I need to slow down. This was a small hiccup but I was on the right track. I spoke to Perez with my full attention. I genuinely enjoyed my conversation with Daqeun. That communion with the trees with beautiful, the moment where I went with Anne Marie to the fashion show on a whim was wonderful, the way I felt when I woke this morning, all of it; I was learning the peace of being in the moment, of staying still. I am learning this peace. Keep learning this peace. Everything turns out well.

...you shouldn't open doors you don't plan to walk through.

Saturday, April 14, 2012

Earthquake

I never thought I could love San Francisco because of the weather.

Sporadic earthquakes and 300 days of fogs that suffocate the sunshine right out of smile

I thought I would always resent it for this.

While preparing to board an outgoing plane for the third time since I met you,

I realized that this was not the case.

 

It is never the weather that makes a city.

Rarely the events,

sometimes the history,

but always, always, the people.

I fell in love with San Francisco round late 2011

immediately following what my friends deemed “the end of the world”

but could more accurately be described as a tremor.

 

Still…

I liked the way it moved me.

I like the idea that something outside of my peripheral could shake me.

I like the night we met,

I like the fact that I was facing the entrance of café

and didn’t even see you come in.

I love how mundane that night could have been

but still…

I liked the way it moved me.

 

Some days when you text me,

I find myself sitting in my doorway for comfort.

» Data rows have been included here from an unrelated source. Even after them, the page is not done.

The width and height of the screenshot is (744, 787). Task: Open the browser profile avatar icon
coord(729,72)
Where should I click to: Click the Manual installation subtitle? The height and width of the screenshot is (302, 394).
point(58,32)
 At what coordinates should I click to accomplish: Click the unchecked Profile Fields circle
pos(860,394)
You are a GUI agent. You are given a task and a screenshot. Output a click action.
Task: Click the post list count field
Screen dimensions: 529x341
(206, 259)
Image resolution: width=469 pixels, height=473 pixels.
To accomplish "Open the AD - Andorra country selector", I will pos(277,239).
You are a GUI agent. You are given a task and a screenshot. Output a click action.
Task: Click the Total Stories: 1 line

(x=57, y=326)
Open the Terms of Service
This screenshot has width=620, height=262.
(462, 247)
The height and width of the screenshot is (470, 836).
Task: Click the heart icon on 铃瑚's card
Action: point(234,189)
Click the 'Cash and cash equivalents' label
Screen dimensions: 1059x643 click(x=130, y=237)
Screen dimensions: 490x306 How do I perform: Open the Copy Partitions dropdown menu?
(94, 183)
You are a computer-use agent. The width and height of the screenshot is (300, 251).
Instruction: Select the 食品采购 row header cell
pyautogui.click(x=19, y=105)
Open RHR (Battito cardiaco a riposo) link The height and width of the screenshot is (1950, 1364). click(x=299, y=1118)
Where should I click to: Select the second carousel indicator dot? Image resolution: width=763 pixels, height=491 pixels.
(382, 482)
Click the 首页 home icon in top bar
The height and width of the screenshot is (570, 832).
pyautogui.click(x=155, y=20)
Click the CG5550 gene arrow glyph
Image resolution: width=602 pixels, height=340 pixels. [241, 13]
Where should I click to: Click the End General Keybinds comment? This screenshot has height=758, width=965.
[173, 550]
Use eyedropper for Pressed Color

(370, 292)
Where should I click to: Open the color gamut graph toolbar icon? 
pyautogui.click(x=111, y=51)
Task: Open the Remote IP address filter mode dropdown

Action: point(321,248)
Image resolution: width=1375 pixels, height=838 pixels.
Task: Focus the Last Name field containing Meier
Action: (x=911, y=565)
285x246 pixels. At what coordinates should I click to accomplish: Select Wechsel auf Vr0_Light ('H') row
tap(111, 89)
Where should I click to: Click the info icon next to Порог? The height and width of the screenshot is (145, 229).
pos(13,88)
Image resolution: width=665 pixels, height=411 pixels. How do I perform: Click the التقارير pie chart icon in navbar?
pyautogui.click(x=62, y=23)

This is where you wait when you're waiting for an earthquake.

 

I gotta be honest,

I dream of your last name.

El Henson

Wake up with your first trembled

against my lips

reverberating…

like a song.

Like a flower’s vibration just before bloom,

like the earth trembling before it opens.

It shakes my whole body.

There are rumors,

of the next largest earthquake in San Francisco since 1906

and I am positive

you will have something to do with that.

Tuesday, April 10, 2012

April 5/30 Luka workshop 5

She slipped into a coma
felt nothing.
Not the fire on her tongue or the water flowing through  her fingertips.
Perhaps a panini could awaken her senses
her dog stole it from the table 10 min. ago

1.past
2.emotion
3.element
4.food
5.animal

April 4/30 Luka workshop 5

I meditate on the same things.
There are mentors  att my door.
It takes a village to raise a child
I will no longer be in birthing pains after 10 years wrapped in one.
Where do I belong?

4.action
3.character
2.quote
5.future
1.place

April 3/30 Like workshop 3

My tongue is the home of many flames.
I have clamped dow  tbis furnace.
The fire man sits at my feet searching for an entrance,
claiming, " storms don't last always."
all ofbthis is bound to change.

[the structure of this and the last is a five line structure.
1.place
2.quote
3.character
4.action
5.future

April 2/30 Luka Workshop 1

Kemet is no longer a village
but judgement day is still today
Tehuti sits on my tongue and reports to Ma'at
I fear this judgement.
pray I'll release the shackles tomorrow

April 1/30 "Your very thoughts are poetry"

 Kemet is the thing that most inspires me. I like talking about my mother. She truly is a wonderful woman. I don't talk about her enough. I don't raise her high enough. I should write a poem about her. I have always wanted to write a poem about her and she has always wanted me to but I sacrifice thing I truly want to write about for the sake of slam. It's just stopped working for me.  That was a really good exercise. It felt good to get everything out without having to create a story. Stories are what get people in trouble What makes us embellish, makes us tell the things we shouldn't. I have Tehuti writing in hieroglyphics on my tongue, only I can translate. I have things to say that are pre-dynastic. I am the only vessel by which to say these things may be reintroduced. How dare I latch the stone of my jaw on Tehuti like a tombstone.

Sunday, January 29, 2012

To My Unborn Son Draft 1

An effective Heimlich maneuver

will often brake the tip of the sternum. {no pause}

30 percent of successful resuscitations

end in at least one broken rib. {longer pause}

 

They also end with a survivor walking away from a scene that could have otherwise taken their life.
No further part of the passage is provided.